*WHAT THIS TASK INVOLVES*: Would it be possible to reproduce every entry exactly, please?
[[ EXERCISE MATERIAL, beginning ]]
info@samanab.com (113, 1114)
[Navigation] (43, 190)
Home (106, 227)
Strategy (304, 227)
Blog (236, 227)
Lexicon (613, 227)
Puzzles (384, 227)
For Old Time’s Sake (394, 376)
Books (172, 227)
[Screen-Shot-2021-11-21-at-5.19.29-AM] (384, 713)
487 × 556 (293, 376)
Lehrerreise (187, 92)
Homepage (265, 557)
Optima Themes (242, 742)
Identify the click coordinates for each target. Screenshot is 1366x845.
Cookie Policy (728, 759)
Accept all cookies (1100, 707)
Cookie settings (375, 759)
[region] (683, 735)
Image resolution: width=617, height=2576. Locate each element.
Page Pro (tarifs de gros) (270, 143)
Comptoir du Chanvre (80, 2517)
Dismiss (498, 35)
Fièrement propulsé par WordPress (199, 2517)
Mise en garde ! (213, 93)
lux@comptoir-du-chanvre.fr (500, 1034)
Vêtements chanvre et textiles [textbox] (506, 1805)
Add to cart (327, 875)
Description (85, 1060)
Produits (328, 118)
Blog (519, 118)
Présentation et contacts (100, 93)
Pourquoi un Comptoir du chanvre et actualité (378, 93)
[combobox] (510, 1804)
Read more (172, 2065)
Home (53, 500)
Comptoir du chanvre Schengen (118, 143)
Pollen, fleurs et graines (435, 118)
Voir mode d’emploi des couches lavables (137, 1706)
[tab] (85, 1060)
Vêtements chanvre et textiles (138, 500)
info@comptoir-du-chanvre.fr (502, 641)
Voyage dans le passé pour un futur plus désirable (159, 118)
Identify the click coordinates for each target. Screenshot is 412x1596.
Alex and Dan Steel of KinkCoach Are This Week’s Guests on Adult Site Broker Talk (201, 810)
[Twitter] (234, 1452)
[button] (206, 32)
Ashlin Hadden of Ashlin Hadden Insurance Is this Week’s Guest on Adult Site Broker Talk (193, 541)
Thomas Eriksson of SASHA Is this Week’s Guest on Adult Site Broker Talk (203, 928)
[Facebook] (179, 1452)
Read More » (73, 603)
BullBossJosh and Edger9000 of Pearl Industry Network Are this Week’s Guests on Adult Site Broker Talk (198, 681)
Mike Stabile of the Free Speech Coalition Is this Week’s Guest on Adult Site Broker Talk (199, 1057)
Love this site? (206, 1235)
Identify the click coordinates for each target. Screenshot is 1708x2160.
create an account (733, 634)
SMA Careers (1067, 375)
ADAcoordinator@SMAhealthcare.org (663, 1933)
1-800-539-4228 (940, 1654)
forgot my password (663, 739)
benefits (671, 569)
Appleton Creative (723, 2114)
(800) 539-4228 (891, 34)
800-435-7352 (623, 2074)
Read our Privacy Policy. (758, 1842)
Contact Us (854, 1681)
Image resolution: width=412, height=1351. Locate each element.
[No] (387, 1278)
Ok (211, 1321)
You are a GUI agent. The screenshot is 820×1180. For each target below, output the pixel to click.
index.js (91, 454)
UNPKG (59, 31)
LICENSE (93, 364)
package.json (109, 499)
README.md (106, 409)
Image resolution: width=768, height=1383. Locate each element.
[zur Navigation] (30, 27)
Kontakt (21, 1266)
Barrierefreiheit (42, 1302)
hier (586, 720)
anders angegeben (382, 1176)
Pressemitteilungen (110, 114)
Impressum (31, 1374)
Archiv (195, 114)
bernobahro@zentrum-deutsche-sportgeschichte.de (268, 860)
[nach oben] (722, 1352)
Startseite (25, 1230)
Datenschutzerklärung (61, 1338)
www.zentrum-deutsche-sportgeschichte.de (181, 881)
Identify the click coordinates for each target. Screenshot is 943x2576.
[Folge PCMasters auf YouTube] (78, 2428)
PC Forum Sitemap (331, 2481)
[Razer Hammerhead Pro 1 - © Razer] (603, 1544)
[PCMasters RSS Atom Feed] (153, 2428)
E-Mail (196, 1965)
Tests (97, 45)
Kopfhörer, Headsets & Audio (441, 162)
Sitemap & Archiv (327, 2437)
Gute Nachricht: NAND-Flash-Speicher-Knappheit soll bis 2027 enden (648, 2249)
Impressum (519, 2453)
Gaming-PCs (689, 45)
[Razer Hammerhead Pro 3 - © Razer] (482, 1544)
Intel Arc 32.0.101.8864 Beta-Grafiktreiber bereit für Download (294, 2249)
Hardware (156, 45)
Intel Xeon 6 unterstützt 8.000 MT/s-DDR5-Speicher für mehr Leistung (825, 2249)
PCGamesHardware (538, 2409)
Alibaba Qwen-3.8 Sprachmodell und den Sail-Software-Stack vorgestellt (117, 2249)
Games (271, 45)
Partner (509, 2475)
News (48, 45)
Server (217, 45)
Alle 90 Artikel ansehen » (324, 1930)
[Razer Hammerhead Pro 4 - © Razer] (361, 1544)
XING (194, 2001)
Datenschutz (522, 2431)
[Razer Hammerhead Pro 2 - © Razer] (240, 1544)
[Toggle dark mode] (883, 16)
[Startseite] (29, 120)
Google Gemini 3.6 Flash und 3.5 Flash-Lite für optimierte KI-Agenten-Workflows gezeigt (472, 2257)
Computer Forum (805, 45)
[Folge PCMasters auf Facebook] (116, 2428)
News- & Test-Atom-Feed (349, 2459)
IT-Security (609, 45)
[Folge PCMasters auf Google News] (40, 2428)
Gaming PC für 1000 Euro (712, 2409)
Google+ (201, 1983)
[[ EXERCISE MATERIAL, end ]]
*RESPONSE AREA*:
info@samanab.com (113, 1114)
[Navigation] (43, 190)
Home (106, 227)
Strategy (304, 227)
Blog (236, 227)
Lexicon (613, 227)
Puzzles (384, 227)
For Old Time’s Sake (394, 376)
Books (172, 227)
[Screen-Shot-2021-11-21-at-5.19.29-AM] (384, 713)
487 × 556 (293, 376)
Lehrerreise (187, 92)
Homepage (265, 557)
Optima Themes (242, 742)
Identify the click coordinates for each target. Screenshot is 1366x845.
Cookie Policy (728, 759)
Accept all cookies (1100, 707)
Cookie settings (375, 759)
[region] (683, 735)
Image resolution: width=617, height=2576. Locate each element.
Page Pro (tarifs de gros) (270, 143)
Comptoir du Chanvre (80, 2517)
Dismiss (498, 35)
Fièrement propulsé par WordPress (199, 2517)
Mise en garde ! (213, 93)
lux@comptoir-du-chanvre.fr (500, 1034)
Vêtements chanvre et textiles [textbox] (506, 1805)
Add to cart (327, 875)
Description (85, 1060)
Produits (328, 118)
Blog (519, 118)
Présentation et contacts (100, 93)
Pourquoi un Comptoir du chanvre et actualité (378, 93)
[combobox] (510, 1804)
Read more (172, 2065)
Home (53, 500)
Comptoir du chanvre Schengen (118, 143)
Pollen, fleurs et graines (435, 118)
Voir mode d’emploi des couches lavables (137, 1706)
[tab] (85, 1060)
Vêtements chanvre et textiles (138, 500)
info@comptoir-du-chanvre.fr (502, 641)
Voyage dans le passé pour un futur plus désirable (159, 118)
Identify the click coordinates for each target. Screenshot is 412x1596.
Alex and Dan Steel of KinkCoach Are This Week’s Guests on Adult Site Broker Talk (201, 810)
[Twitter] (234, 1452)
[button] (206, 32)
Ashlin Hadden of Ashlin Hadden Insurance Is this Week’s Guest on Adult Site Broker Talk (193, 541)
Thomas Eriksson of SASHA Is this Week’s Guest on Adult Site Broker Talk (203, 928)
[Facebook] (179, 1452)
Read More » (73, 603)
BullBossJosh and Edger9000 of Pearl Industry Network Are this Week’s Guests on Adult Site Broker Talk (198, 681)
Mike Stabile of the Free Speech Coalition Is this Week’s Guest on Adult Site Broker Talk (199, 1057)
Love this site? (206, 1235)
Identify the click coordinates for each target. Screenshot is 1708x2160.
create an account (733, 634)
SMA Careers (1067, 375)
ADAcoordinator@SMAhealthcare.org (663, 1933)
1-800-539-4228 (940, 1654)
forgot my password (663, 739)
benefits (671, 569)
Appleton Creative (723, 2114)
(800) 539-4228 (891, 34)
800-435-7352 (623, 2074)
Read our Privacy Policy. (758, 1842)
Contact Us (854, 1681)
Image resolution: width=412, height=1351. Locate each element.
[No] (387, 1278)
Ok (211, 1321)
You are a GUI agent. The screenshot is 820×1180. For each target below, output the pixel to click.
index.js (91, 454)
UNPKG (59, 31)
LICENSE (93, 364)
package.json (109, 499)
README.md (106, 409)
Image resolution: width=768, height=1383. Locate each element.
[zur Navigation] (30, 27)
Kontakt (21, 1266)
Barrierefreiheit (42, 1302)
hier (586, 720)
anders angegeben (382, 1176)
Pressemitteilungen (110, 114)
Impressum (31, 1374)
Archiv (195, 114)
bernobahro@zentrum-deutsche-sportgeschichte.de (268, 860)
[nach oben] (722, 1352)
Startseite (25, 1230)
Datenschutzerklärung (61, 1338)
www.zentrum-deutsche-sportgeschichte.de (181, 881)
Identify the click coordinates for each target. Screenshot is 943x2576.
[Folge PCMasters auf YouTube] (78, 2428)
PC Forum Sitemap (331, 2481)
[Razer Hammerhead Pro 1 - © Razer] (603, 1544)
[PCMasters RSS Atom Feed] (153, 2428)
E-Mail (196, 1965)
Tests (97, 45)
Kopfhörer, Headsets & Audio (441, 162)
Sitemap & Archiv (327, 2437)
Gute Nachricht: NAND-Flash-Speicher-Knappheit soll bis 2027 enden (648, 2249)
Impressum (519, 2453)
Gaming-PCs (689, 45)
[Razer Hammerhead Pro 3 - © Razer] (482, 1544)
Intel Arc 32.0.101.8864 Beta-Grafiktreiber bereit für Download (294, 2249)
Hardware (156, 45)
Intel Xeon 6 unterstützt 8.000 MT/s-DDR5-Speicher für mehr Leistung (825, 2249)
PCGamesHardware (538, 2409)
Alibaba Qwen-3.8 Sprachmodell und den Sail-Software-Stack vorgestellt (117, 2249)
Games (271, 45)
Partner (509, 2475)
News (48, 45)
Server (217, 45)
Alle 90 Artikel ansehen » (324, 1930)
[Razer Hammerhead Pro 4 - © Razer] (361, 1544)
XING (194, 2001)
Datenschutz (522, 2431)
[Razer Hammerhead Pro 2 - © Razer] (240, 1544)
[Toggle dark mode] (883, 16)
[Startseite] (29, 120)
Google Gemini 3.6 Flash und 3.5 Flash-Lite für optimierte KI-Agenten-Workflows gezeigt (472, 2257)
Computer Forum (805, 45)
[Folge PCMasters auf Facebook] (116, 2428)
News- & Test-Atom-Feed (349, 2459)
IT-Security (609, 45)
[Folge PCMasters auf Google News] (40, 2428)
Gaming PC für 1000 Euro (712, 2409)
Google+ (201, 1983)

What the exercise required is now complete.